- Your assignment -
Omit any pictures, and restate word for word only the lines from the one with "534x628 pixels." through the end of the data below.

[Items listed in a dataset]
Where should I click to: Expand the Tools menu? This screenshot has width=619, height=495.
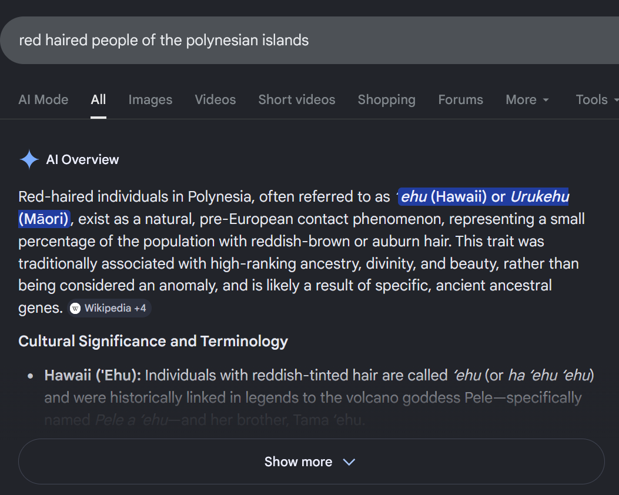(x=597, y=99)
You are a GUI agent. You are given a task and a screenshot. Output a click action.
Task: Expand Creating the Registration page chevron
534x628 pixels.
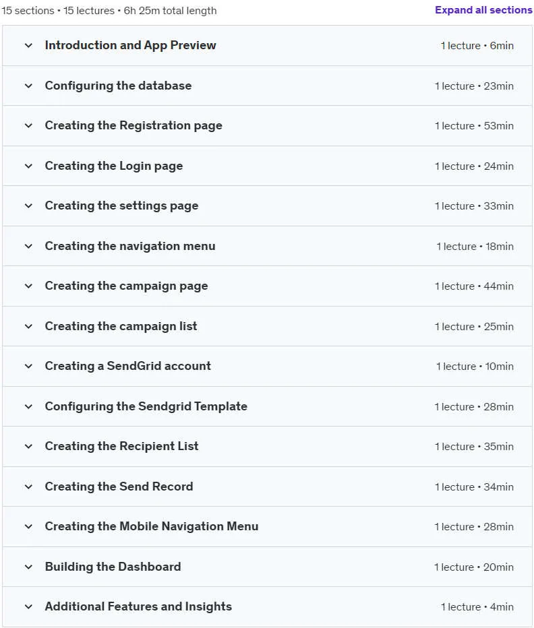pyautogui.click(x=28, y=125)
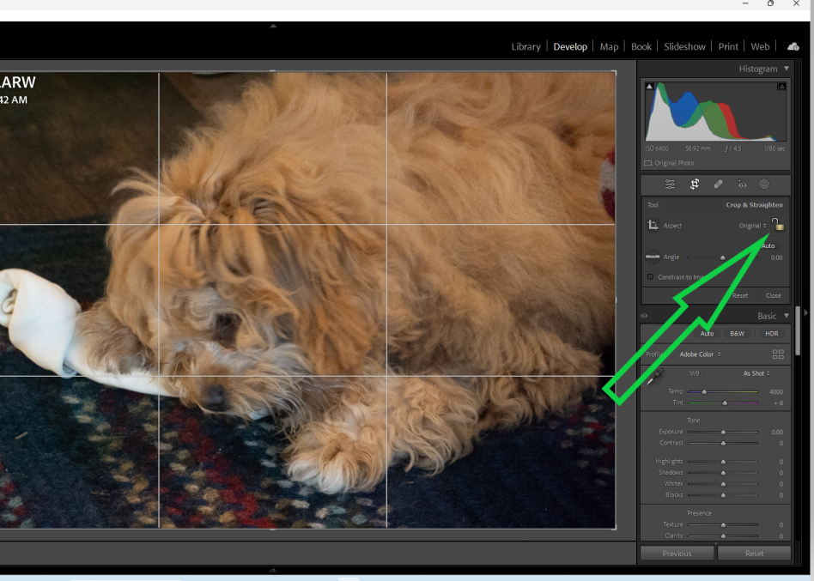Click the Previous button at bottom
The width and height of the screenshot is (814, 581).
[677, 553]
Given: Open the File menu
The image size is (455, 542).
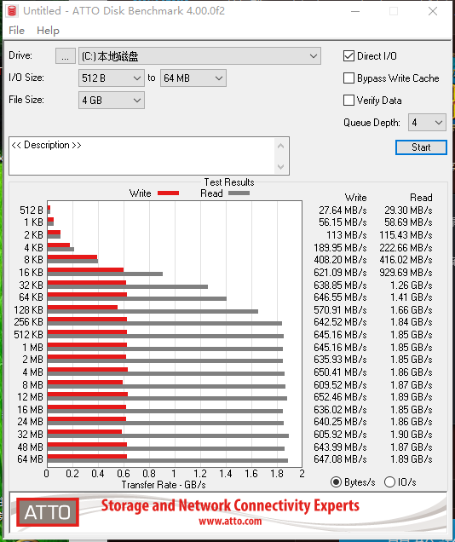Looking at the screenshot, I should pos(16,31).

- Result -
534x628 pixels.
pyautogui.click(x=28, y=125)
Click the Previous button at bottom
The width and height of the screenshot is (814, 581).
[677, 553]
Given: Open the File menu
The image size is (455, 542).
Looking at the screenshot, I should pos(16,31).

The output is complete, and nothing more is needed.